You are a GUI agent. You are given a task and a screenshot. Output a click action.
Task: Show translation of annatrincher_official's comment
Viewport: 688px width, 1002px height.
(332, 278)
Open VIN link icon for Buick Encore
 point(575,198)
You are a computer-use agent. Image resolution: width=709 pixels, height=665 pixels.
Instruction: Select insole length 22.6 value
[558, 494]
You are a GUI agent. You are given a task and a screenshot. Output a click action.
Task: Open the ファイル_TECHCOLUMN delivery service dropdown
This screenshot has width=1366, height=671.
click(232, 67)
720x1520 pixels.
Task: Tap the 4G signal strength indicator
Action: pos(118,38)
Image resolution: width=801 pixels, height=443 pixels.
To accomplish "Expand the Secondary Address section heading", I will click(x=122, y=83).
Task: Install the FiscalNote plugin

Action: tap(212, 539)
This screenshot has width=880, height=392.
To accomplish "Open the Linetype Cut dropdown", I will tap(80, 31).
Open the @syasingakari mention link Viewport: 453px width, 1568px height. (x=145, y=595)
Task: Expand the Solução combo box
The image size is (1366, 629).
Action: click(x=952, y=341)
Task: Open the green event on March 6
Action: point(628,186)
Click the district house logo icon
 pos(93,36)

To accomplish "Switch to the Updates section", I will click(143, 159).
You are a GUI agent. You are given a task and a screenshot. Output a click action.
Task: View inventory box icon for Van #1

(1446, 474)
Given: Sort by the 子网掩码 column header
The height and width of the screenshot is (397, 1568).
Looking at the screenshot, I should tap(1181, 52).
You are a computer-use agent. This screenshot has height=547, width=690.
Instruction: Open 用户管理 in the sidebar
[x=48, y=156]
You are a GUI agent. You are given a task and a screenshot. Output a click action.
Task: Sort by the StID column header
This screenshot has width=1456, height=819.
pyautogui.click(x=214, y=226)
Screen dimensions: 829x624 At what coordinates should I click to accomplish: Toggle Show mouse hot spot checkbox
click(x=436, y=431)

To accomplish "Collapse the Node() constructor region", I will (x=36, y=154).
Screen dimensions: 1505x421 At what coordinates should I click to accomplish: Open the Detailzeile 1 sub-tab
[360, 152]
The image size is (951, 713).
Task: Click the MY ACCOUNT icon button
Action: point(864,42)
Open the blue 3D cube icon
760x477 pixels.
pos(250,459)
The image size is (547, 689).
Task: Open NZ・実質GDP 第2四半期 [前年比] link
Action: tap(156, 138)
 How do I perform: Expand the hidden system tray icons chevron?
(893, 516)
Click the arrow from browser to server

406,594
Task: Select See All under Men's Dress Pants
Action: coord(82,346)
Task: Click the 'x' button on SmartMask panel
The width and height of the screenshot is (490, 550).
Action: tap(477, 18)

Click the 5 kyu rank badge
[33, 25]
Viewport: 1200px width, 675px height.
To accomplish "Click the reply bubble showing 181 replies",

*WORK INSTRUCTION*.
Repeat the listing in its entirety, keeping each line as it is.

*ANSWER TO THIS TASK*.
You are a GUI agent. You are given a task and a screenshot. Output a click action.
Task: Show translation of annatrincher_official's comment
Viewport: 688px width, 1002px height.
(332, 278)
Open VIN link icon for Buick Encore
 point(575,198)
You are a computer-use agent. Image resolution: width=709 pixels, height=665 pixels.
Instruction: Select insole length 22.6 value
[558, 494]
You are a GUI agent. You are given a task and a screenshot. Output a click action.
Task: Open the ファイル_TECHCOLUMN delivery service dropdown
This screenshot has width=1366, height=671.
click(232, 67)
720x1520 pixels.
Task: Tap the 4G signal strength indicator
Action: pos(118,38)
Image resolution: width=801 pixels, height=443 pixels.
To accomplish "Expand the Secondary Address section heading", I will click(x=122, y=83).
Task: Install the FiscalNote plugin

Action: tap(212, 539)
This screenshot has width=880, height=392.
To accomplish "Open the Linetype Cut dropdown", I will tap(80, 31).
Open the @syasingakari mention link Viewport: 453px width, 1568px height. (x=145, y=595)
Task: Expand the Solução combo box
The image size is (1366, 629).
Action: click(x=952, y=341)
Task: Open the green event on March 6
Action: point(628,186)
Click the district house logo icon
 pos(93,36)

To accomplish "Switch to the Updates section", I will click(143, 159).
You are a GUI agent. You are given a task and a screenshot. Output a click action.
Task: View inventory box icon for Van #1

(1446, 474)
Given: Sort by the 子网掩码 column header
The height and width of the screenshot is (397, 1568).
Looking at the screenshot, I should tap(1181, 52).
You are a computer-use agent. This screenshot has height=547, width=690.
Instruction: Open 用户管理 in the sidebar
[x=48, y=156]
You are a GUI agent. You are given a task and a screenshot. Output a click action.
Task: Sort by the StID column header
This screenshot has width=1456, height=819.
pyautogui.click(x=214, y=226)
Screen dimensions: 829x624 At what coordinates should I click to accomplish: Toggle Show mouse hot spot checkbox
click(x=436, y=431)

To accomplish "Collapse the Node() constructor region", I will (x=36, y=154).
Screen dimensions: 1505x421 At what coordinates should I click to accomplish: Open the Detailzeile 1 sub-tab
[360, 152]
The image size is (951, 713).
Task: Click the MY ACCOUNT icon button
Action: point(864,42)
Open the blue 3D cube icon
760x477 pixels.
pos(250,459)
The image size is (547, 689).
Task: Open NZ・実質GDP 第2四半期 [前年比] link
Action: tap(156, 138)
 How do I perform: Expand the hidden system tray icons chevron?
(893, 516)
Click the arrow from browser to server

406,594
Task: Select See All under Men's Dress Pants
Action: coord(82,346)
Task: Click the 'x' button on SmartMask panel
The width and height of the screenshot is (490, 550).
Action: tap(477, 18)

Click the 5 kyu rank badge
[33, 25]
Viewport: 1200px width, 675px height.
To accomplish "Click the reply bubble showing 181 replies",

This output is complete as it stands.